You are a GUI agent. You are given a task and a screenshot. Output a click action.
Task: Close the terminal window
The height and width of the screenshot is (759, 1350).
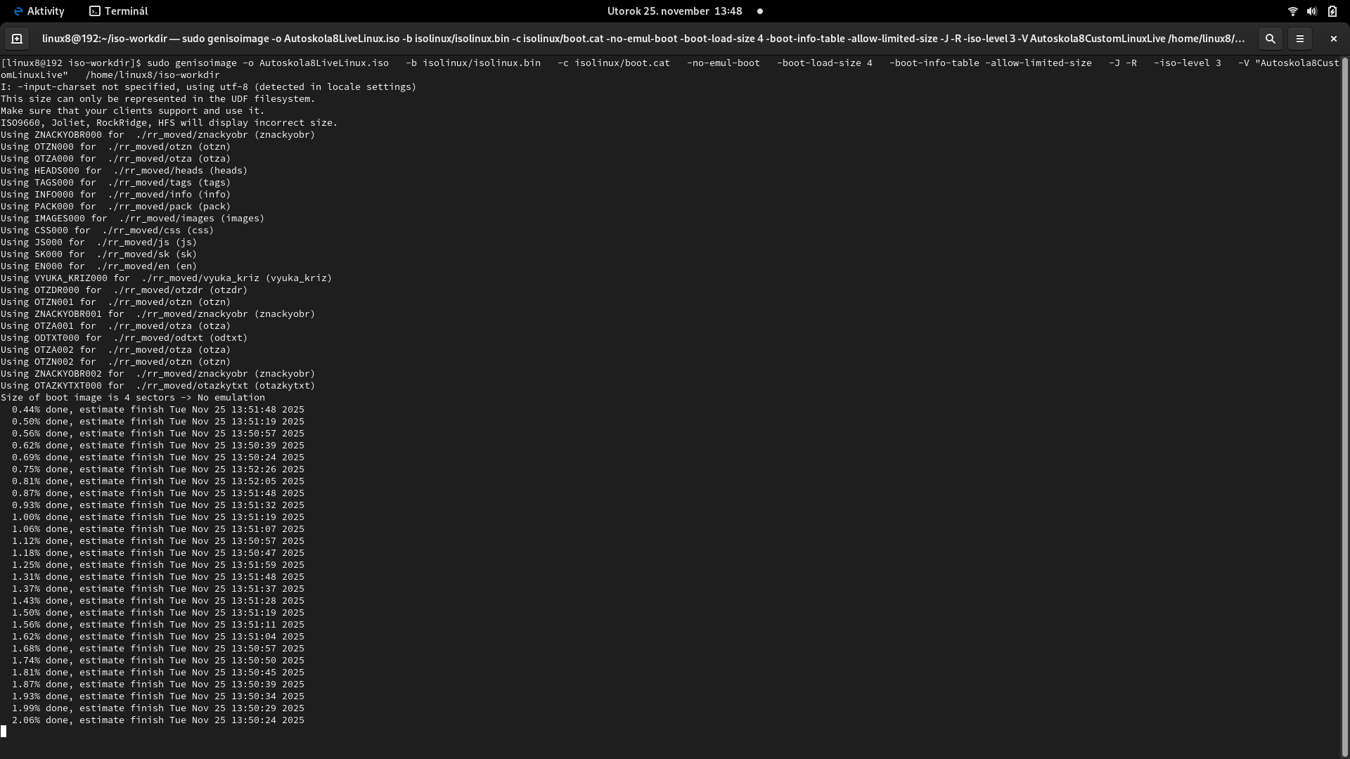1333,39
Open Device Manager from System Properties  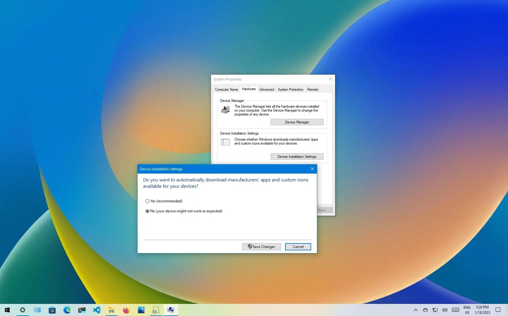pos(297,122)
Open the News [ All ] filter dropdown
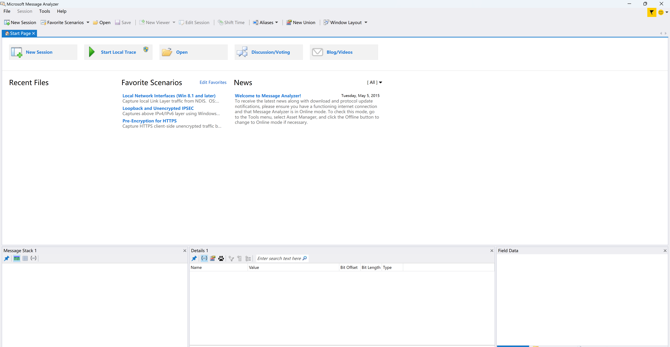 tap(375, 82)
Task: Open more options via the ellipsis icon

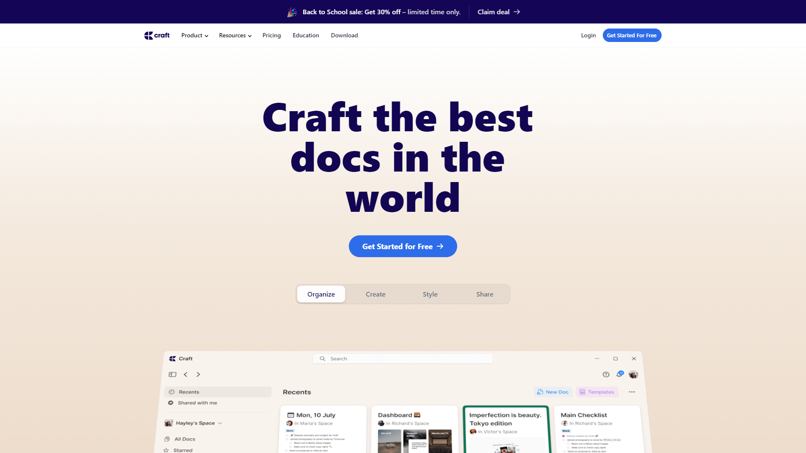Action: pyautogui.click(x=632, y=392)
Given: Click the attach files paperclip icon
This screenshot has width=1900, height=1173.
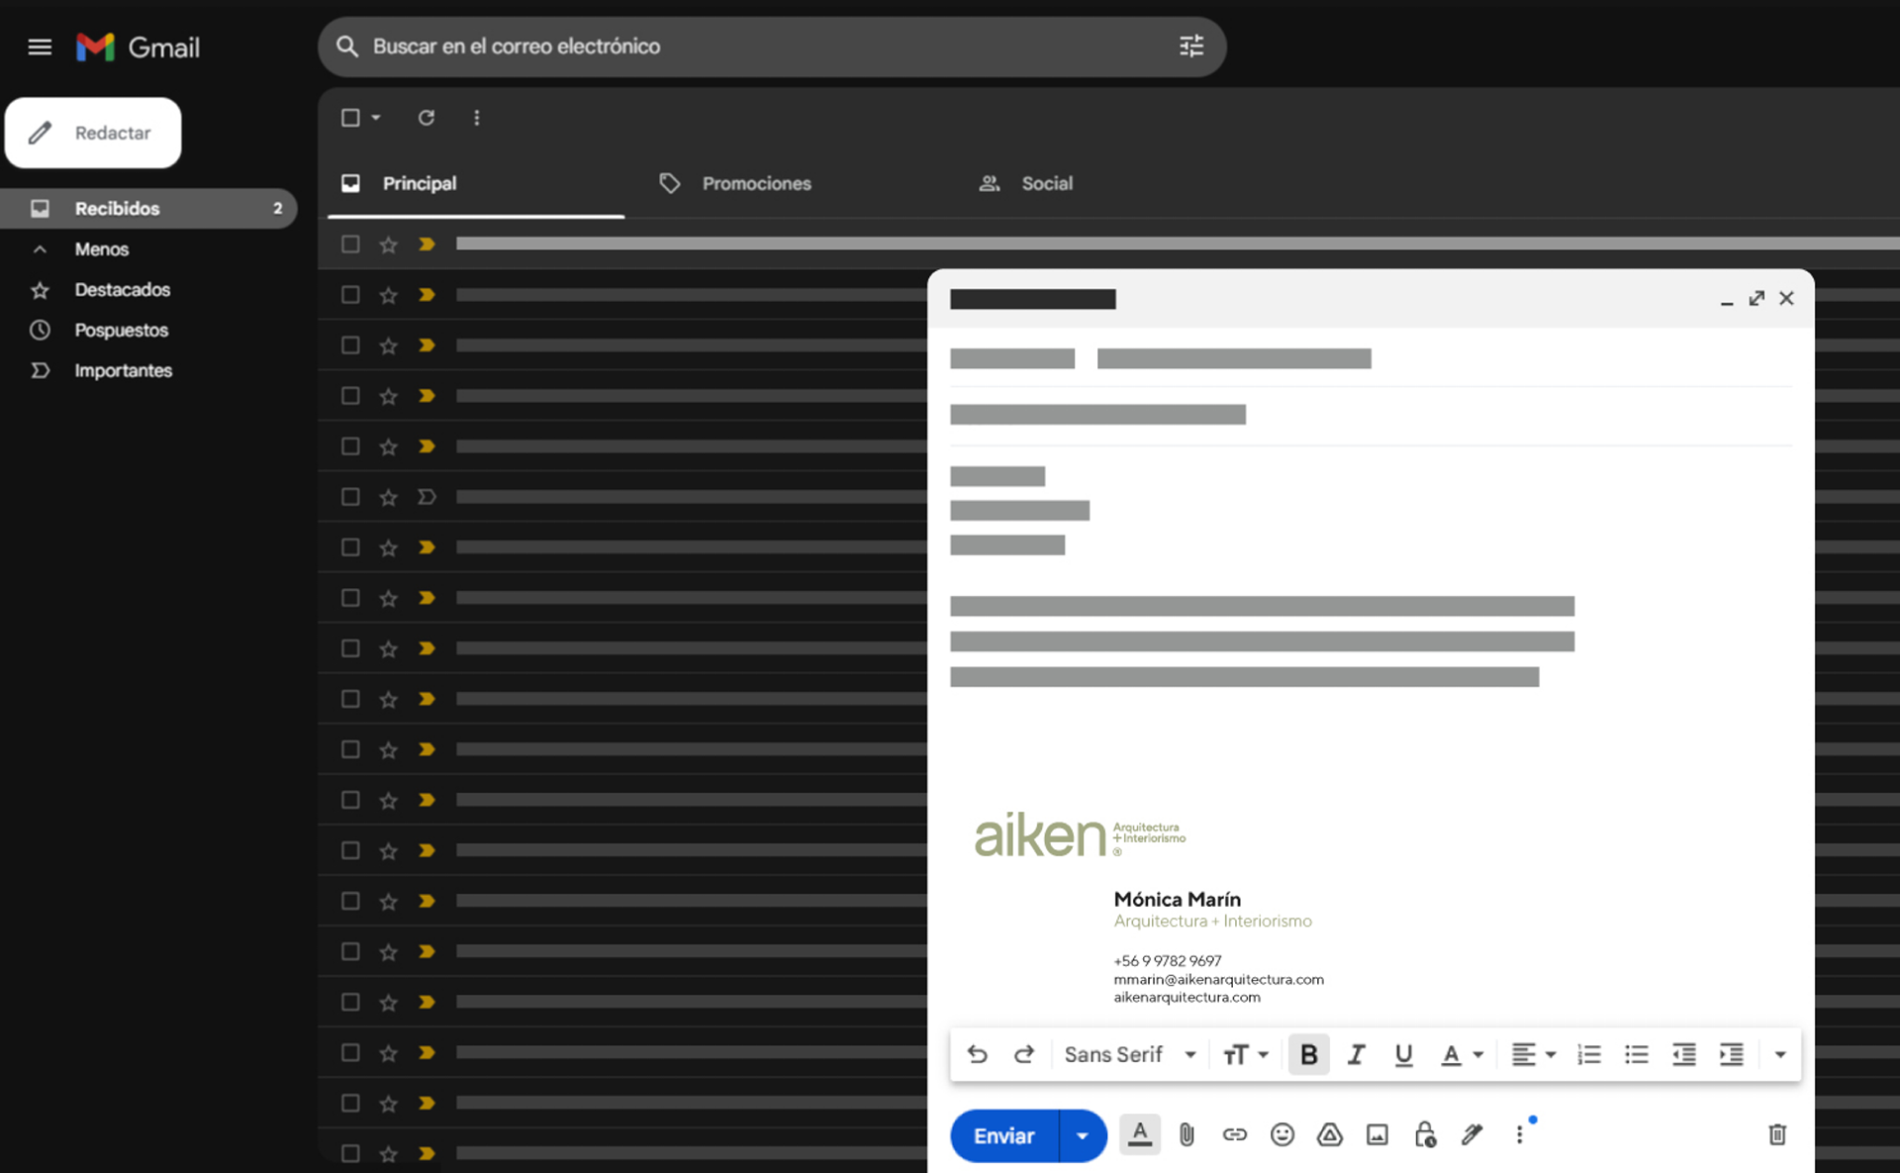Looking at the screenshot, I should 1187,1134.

* [Aim of the task]
Repeat word for word the lines starting at the one with "Open the News [ All ] filter dropdown" and ending at the final line of the records above, both included; no pictures.

* [Finished exercise]
Open the News [ All ] filter dropdown
 tap(375, 82)
Task: Open more options via the ellipsis icon

Action: pyautogui.click(x=632, y=392)
Given: Click the attach files paperclip icon
This screenshot has width=1900, height=1173.
Looking at the screenshot, I should 1187,1134.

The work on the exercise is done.